> [Task goal] The required output is the run of lines from the one holding "You are a computer-use agent. This" through the final line of the listing, restated word for word, with no pictures.
=-=-=
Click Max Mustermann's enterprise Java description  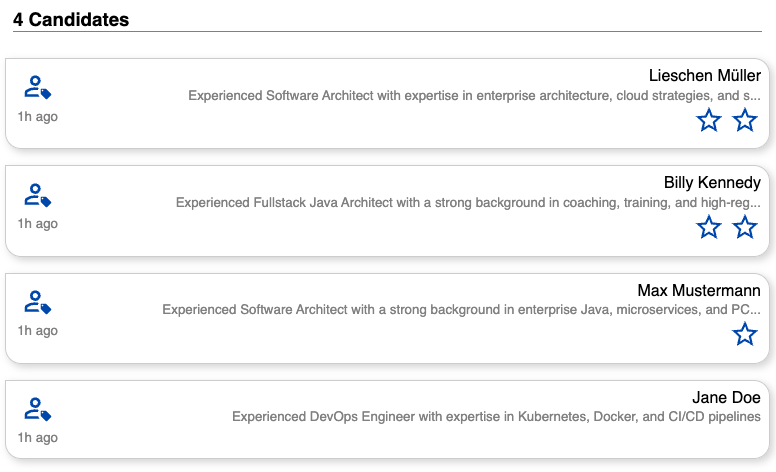461,310
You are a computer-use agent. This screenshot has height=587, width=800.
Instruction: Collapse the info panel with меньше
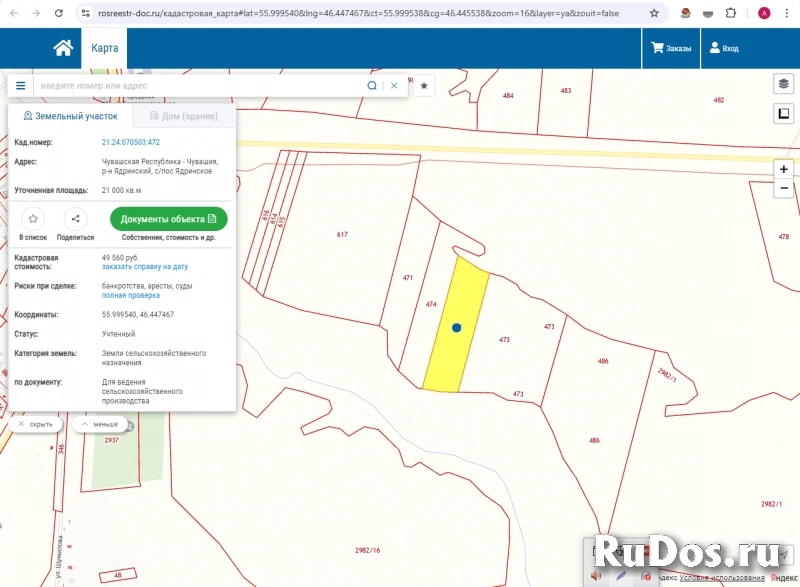click(x=99, y=424)
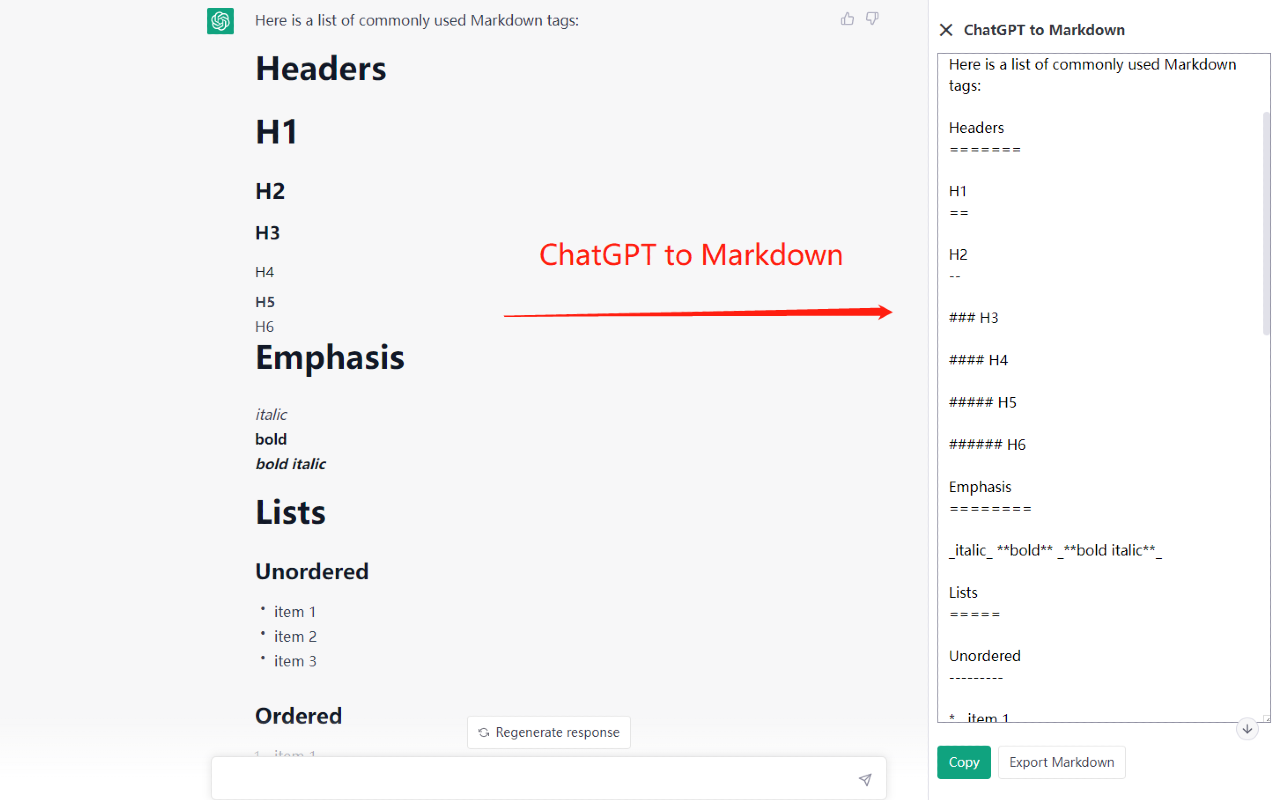Click the item 1 list entry

click(x=294, y=611)
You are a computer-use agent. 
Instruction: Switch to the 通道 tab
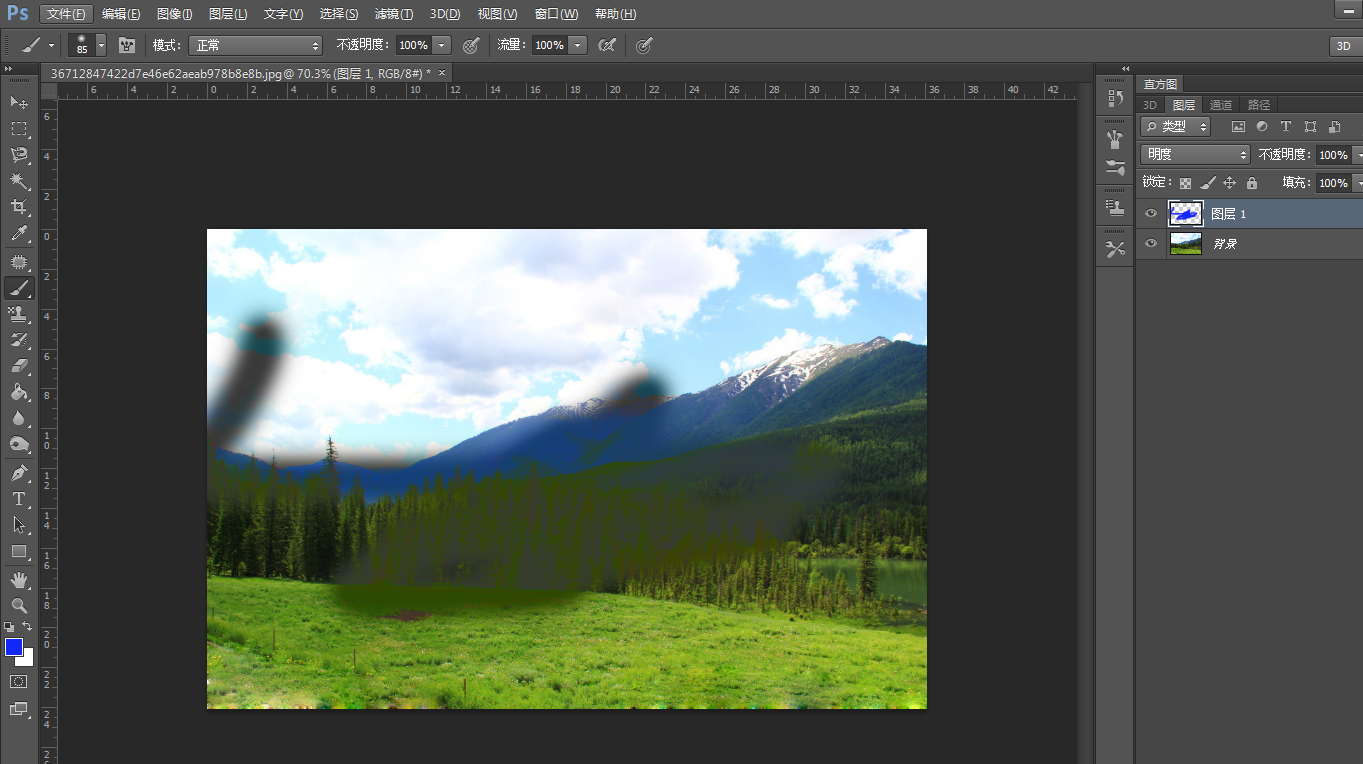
=-=-=
> [Exercise answer]
You are a computer-use agent. This screenshot has height=587, width=800.
Instruction: Collapse the info panel with меньше
click(x=99, y=424)
Click the item 1 list entry

click(x=294, y=611)
You are a computer-use agent. 
Instruction: Switch to the 通道 tab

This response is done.